§ To do
Beginning with the line below that contains "Task: Click the green" and ending with the line that contains "Remove whatsapp.com data using trash icon", copy every line exactly. Copy nothing else.

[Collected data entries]
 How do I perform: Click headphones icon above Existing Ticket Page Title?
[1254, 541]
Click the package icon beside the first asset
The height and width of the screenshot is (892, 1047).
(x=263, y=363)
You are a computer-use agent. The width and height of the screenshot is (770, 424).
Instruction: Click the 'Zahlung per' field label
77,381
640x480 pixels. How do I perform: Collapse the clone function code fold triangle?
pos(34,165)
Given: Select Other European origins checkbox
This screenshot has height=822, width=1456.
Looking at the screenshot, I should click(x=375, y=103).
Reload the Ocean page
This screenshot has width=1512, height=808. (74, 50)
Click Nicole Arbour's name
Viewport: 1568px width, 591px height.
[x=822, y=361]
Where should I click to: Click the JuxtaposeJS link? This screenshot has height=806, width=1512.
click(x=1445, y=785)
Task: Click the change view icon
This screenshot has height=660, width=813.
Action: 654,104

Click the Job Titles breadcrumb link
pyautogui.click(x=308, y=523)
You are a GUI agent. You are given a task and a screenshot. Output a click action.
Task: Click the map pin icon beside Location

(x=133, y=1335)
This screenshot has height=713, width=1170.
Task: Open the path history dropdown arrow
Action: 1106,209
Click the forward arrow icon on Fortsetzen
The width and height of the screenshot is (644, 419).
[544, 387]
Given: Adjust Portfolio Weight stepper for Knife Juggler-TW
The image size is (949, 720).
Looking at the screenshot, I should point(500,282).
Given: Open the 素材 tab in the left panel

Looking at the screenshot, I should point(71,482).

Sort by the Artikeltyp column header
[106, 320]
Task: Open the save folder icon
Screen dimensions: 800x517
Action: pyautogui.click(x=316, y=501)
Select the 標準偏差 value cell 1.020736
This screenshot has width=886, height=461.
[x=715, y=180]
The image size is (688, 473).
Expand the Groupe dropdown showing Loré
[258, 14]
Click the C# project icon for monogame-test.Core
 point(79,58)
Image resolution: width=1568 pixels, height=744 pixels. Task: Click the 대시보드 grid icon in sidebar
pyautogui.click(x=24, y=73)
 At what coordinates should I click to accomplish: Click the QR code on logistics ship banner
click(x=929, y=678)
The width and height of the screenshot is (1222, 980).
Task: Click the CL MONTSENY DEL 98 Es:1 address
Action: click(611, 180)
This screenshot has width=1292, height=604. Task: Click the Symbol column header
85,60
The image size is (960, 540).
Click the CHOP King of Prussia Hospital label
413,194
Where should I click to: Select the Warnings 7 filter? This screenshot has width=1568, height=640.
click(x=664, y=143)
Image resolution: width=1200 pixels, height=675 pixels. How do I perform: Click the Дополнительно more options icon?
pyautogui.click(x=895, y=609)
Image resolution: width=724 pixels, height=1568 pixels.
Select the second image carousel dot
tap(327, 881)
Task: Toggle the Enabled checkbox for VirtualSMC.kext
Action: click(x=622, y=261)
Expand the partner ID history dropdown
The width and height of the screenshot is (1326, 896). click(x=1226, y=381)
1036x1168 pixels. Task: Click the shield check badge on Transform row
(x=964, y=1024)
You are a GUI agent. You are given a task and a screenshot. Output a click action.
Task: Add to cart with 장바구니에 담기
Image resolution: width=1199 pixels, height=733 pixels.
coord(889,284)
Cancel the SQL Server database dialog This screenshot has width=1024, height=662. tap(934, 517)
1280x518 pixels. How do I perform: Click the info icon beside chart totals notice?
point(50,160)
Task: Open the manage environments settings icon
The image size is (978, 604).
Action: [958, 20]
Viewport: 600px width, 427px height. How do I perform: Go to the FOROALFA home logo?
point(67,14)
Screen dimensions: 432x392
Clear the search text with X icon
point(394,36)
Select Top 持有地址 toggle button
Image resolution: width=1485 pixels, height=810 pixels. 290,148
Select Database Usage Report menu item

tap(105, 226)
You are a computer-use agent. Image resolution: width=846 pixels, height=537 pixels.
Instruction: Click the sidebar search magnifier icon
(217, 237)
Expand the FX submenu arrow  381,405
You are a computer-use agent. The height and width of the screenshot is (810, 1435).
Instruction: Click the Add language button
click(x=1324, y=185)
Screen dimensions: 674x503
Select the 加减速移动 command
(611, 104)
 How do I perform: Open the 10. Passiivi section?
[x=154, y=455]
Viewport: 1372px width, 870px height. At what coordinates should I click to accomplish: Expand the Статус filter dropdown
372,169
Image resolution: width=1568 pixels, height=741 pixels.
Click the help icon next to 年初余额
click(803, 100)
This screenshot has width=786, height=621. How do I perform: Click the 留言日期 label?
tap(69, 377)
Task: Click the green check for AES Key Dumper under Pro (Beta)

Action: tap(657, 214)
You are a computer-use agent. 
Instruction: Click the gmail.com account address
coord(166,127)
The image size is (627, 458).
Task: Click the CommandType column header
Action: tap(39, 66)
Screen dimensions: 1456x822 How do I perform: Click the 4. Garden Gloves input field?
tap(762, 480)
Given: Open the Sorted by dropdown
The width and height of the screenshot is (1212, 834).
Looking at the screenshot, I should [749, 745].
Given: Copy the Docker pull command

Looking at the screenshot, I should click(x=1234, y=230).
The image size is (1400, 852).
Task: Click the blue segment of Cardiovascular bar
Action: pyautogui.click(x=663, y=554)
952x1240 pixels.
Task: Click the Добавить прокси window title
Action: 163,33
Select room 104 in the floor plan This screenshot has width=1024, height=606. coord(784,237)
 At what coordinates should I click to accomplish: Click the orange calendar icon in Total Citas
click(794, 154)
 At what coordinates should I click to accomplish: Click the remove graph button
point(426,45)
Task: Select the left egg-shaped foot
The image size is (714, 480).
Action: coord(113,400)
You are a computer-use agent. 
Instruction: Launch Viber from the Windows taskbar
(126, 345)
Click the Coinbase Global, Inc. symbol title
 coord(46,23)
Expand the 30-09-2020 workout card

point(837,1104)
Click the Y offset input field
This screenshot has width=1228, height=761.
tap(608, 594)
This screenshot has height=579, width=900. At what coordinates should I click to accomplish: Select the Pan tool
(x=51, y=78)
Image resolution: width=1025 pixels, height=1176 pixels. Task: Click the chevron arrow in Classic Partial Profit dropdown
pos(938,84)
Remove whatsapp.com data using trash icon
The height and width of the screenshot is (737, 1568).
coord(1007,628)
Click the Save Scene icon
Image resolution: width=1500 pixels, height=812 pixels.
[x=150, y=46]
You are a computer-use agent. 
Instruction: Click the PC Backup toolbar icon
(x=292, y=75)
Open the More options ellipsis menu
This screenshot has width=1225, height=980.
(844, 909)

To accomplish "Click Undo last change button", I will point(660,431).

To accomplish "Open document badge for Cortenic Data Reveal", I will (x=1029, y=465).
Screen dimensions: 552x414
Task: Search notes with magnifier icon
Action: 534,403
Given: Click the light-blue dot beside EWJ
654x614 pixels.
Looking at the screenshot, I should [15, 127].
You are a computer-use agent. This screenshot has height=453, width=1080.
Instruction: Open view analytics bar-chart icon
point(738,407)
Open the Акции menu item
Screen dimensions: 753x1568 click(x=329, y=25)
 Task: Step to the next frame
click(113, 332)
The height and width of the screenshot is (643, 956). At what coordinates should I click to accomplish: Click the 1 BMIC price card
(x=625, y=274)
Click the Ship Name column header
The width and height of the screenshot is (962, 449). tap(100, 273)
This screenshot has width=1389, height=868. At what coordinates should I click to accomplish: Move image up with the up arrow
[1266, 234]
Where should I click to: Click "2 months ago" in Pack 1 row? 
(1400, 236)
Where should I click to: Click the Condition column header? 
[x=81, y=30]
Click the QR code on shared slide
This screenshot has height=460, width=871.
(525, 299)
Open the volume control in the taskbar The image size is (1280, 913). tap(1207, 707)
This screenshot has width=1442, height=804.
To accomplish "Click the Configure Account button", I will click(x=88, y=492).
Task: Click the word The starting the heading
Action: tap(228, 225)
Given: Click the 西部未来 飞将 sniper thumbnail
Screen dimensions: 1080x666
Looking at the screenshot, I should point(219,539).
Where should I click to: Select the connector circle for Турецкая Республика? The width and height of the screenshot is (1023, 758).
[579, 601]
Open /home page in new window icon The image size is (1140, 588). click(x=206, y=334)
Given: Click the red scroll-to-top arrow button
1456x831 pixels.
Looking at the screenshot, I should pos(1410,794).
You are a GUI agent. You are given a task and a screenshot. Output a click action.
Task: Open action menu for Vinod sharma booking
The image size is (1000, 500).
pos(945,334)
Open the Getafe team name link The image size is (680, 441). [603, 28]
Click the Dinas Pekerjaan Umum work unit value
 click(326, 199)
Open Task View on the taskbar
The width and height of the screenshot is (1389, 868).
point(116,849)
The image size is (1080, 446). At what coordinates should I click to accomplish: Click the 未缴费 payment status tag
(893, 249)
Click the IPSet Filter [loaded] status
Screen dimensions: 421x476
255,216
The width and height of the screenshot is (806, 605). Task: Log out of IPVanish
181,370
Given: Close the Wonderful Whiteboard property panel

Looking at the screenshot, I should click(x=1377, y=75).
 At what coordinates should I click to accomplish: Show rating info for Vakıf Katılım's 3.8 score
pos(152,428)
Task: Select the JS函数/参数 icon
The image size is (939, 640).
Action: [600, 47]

§ Exercise output
Task: Click the green check for AES Key Dumper under Pro (Beta)

Action: tap(657, 214)
You are a computer-use agent. 
Instruction: Click the gmail.com account address
coord(166,127)
The image size is (627, 458).
Task: Click the CommandType column header
Action: tap(39, 66)
Screen dimensions: 1456x822 How do I perform: Click the 4. Garden Gloves input field?
tap(762, 480)
Given: Open the Sorted by dropdown
The width and height of the screenshot is (1212, 834).
Looking at the screenshot, I should [749, 745].
Given: Copy the Docker pull command

Looking at the screenshot, I should click(x=1234, y=230).
The image size is (1400, 852).
Task: Click the blue segment of Cardiovascular bar
Action: pyautogui.click(x=663, y=554)
952x1240 pixels.
Task: Click the Добавить прокси window title
Action: 163,33
Select room 104 in the floor plan This screenshot has width=1024, height=606. coord(784,237)
 At what coordinates should I click to accomplish: Click the orange calendar icon in Total Citas
click(794, 154)
 At what coordinates should I click to accomplish: Click the remove graph button
point(426,45)
Task: Select the left egg-shaped foot
The image size is (714, 480).
Action: coord(113,400)
You are a computer-use agent. 
Instruction: Launch Viber from the Windows taskbar
(126, 345)
Click the Coinbase Global, Inc. symbol title
 coord(46,23)
Expand the 30-09-2020 workout card

point(837,1104)
Click the Y offset input field
This screenshot has width=1228, height=761.
tap(608, 594)
This screenshot has height=579, width=900. At what coordinates should I click to accomplish: Select the Pan tool
(x=51, y=78)
Image resolution: width=1025 pixels, height=1176 pixels. Task: Click the chevron arrow in Classic Partial Profit dropdown
pos(938,84)
Remove whatsapp.com data using trash icon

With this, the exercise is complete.